Last summer, Tinder announced Photo Selector, an AI tool to help pick out the best pictures for your dating app profile. But privacy experts warn that there may be risks associated with the tool.
Photo Selector works by taking a photo of yourself for facial recognition and allowing Tinder to see your photo roll. If you consent to this feature, Tinder gets access to your biometric data (unique physical characteristics in the selfie), and access to your on-device photos. What happens next?
Tinder's use of biometric (and other) data
The good news is, there are some privacy positives about this feature. One, as Tinder explains in its Photo Selector FAQ, is that the feature works on-device. This means that it doesn't take your photos to an external or cloud drive.
As for your biometric data, Tinder states in the FAQ that, "Tinder doesn't collect, store, access or otherwise receive any biometrics generated from your selfie video, profile photo, or photos on your camera roll. Instead, everything takes place entirely on your device, and all biometric data used as part of this feature is deleted from your device once you exit the feature."
Tinder also doesn't collect (store) all the photos on your roll. Rather, it only collects photos that you choose to put on your profile.
Rory Mir, associate director of community organizing at the Electronic Frontier Foundation (EFF), told Mashable that the deletion of biometric data after use does mitigate risks associated with sharing this data. Still, dating app users — and people online in general — should always be cautious when sharing sensitive data like this, Mir said.
"You only have one face," they continued. "You don't want your face print to wind up in a server permanently and [be] used against you in another context."
Sharing biometrics is currently an opt-in, consent-driven feature at Tinder. The EFF fights for strong privacy protections like this in the private business sector: The ability for consumers to choose to opt-in, that the collection of this data is limited for its intended purpose, and that users can withdraw at any time. (EFF also fights for government use to be fully banned.)
Mir questioned whether Tinder collected metadata or telemetry data, as it wasn't clear in its Privacy Policy. Metadata is "data about the data" — like how many photos are on someone's camera roll — while telemetry data is that of the processes of the app and how it runs.
A Tinder spokesperson told Mashable that it doesn't collect telemetry data on users using the Photo Selector tool. In terms of metadata, the app collects "limited analytics data." An example the spokesperson gave was that Tinder collects data about how long the tool took to suggest photos, and how many photos were recommended.
Another general risk Mir identified was the normalization of sharing biometrics. They advised people to avoid sharing biometrics, which would mean avoiding using this feature (and Tinder photo verification using a video selfie).

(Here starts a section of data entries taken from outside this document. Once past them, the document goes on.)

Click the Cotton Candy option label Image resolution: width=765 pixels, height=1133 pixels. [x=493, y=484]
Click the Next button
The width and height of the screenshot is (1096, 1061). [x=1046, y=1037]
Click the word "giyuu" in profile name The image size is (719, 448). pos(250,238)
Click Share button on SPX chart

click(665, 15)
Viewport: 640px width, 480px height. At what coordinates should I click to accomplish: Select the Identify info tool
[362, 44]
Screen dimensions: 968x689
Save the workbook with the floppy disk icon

What about the Photo Selector AI?
Field chief privacy officer at privacy tech platform Transcend — and former privacy program manager at Tinder — Ron De Jesus said it was notable that Tinder didn't mention whether it trained its Photo Selector AI on user photos in its FAQ.
"There's no mention of how user personal data might be used to enhance or train that AI that's supporting the Photo Selector tool," De Jesus told Mashable.

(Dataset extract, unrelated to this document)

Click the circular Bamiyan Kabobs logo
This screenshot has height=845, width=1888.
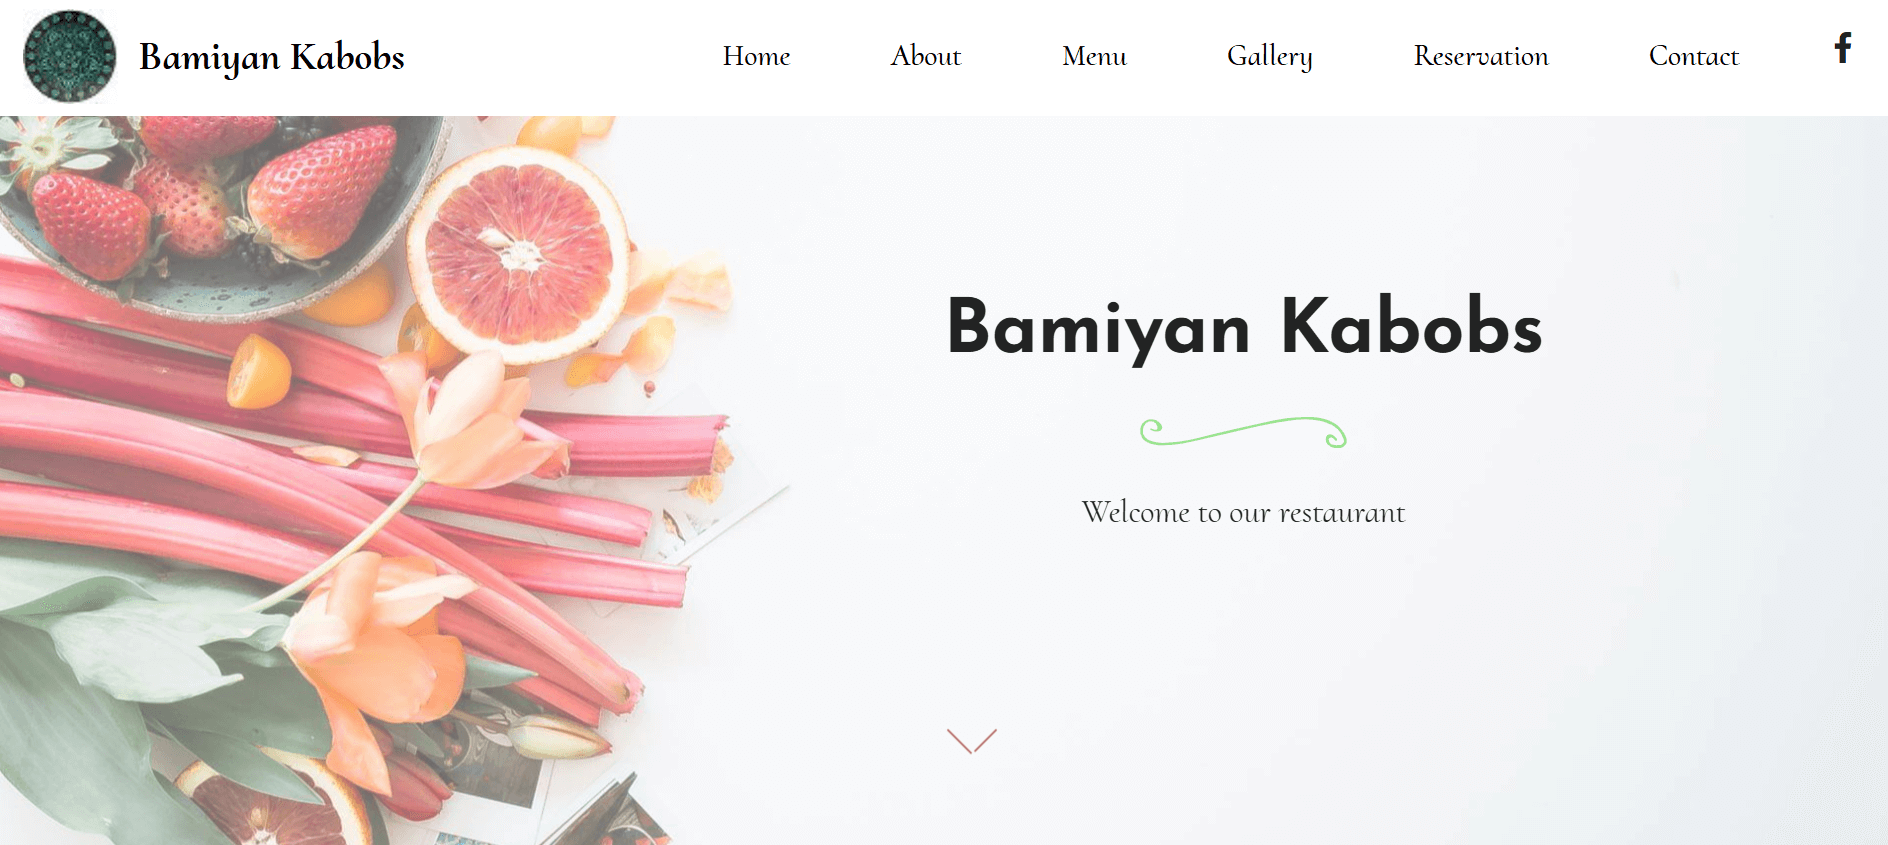pyautogui.click(x=69, y=56)
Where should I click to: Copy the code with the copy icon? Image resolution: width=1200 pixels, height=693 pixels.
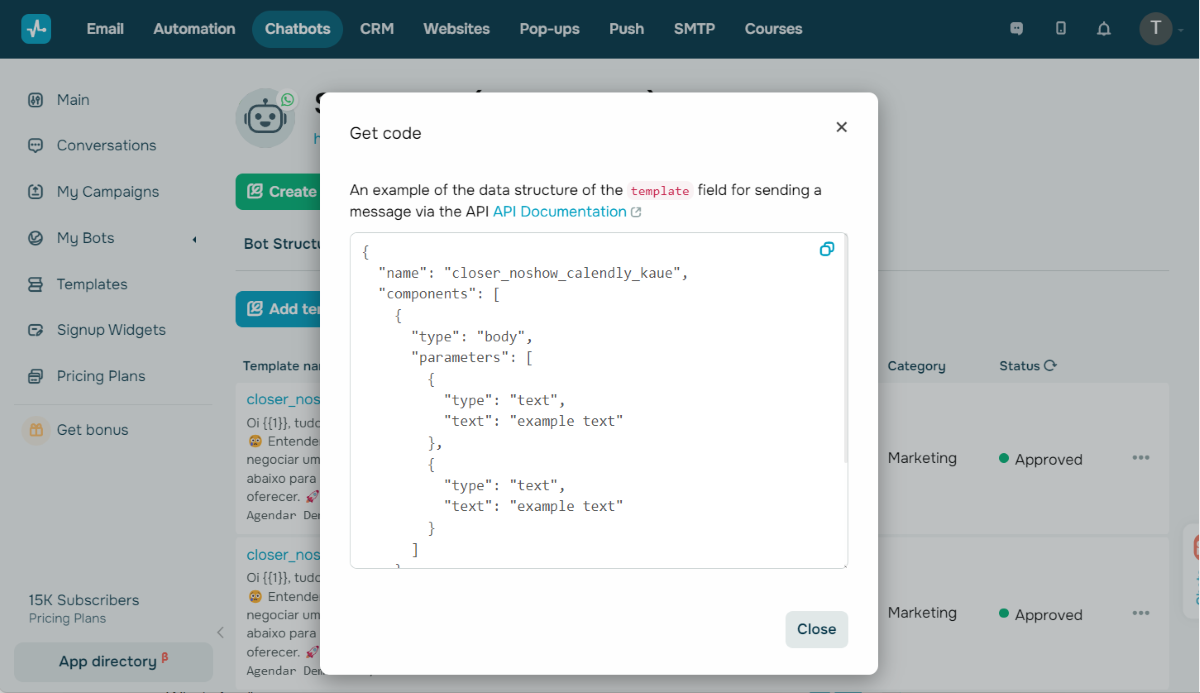(826, 249)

In the age of AI, there are concerns that big tech companies like Meta may utilize customer data to train AI models, thus producing generative content based on what humans have put online.
Tinder's spokesperson told Mashable that user photos are not used to train Photo Selector or the algorithms that power it, and that photos are recommended based on Tinder's proprietary algorithms.
This is also good news, especially in the dating app space. Singles share a wealth of their personal data when they use these apps, and sometimes their data is at risk — like when Bumble, Hinge, and other apps had to patch a location vulnerability. Ultimately, dating apps have a great responsibility because of the amount and type of sensitive data they hold, De Jesus said. It seems that, at present, Tinder is mitigating these risks.
UPDATE: Aug. 7, 2024, 2:11 p.m. EDT This story has been corrected from its original version to reflect Ron De Jesus's former title at Tinder.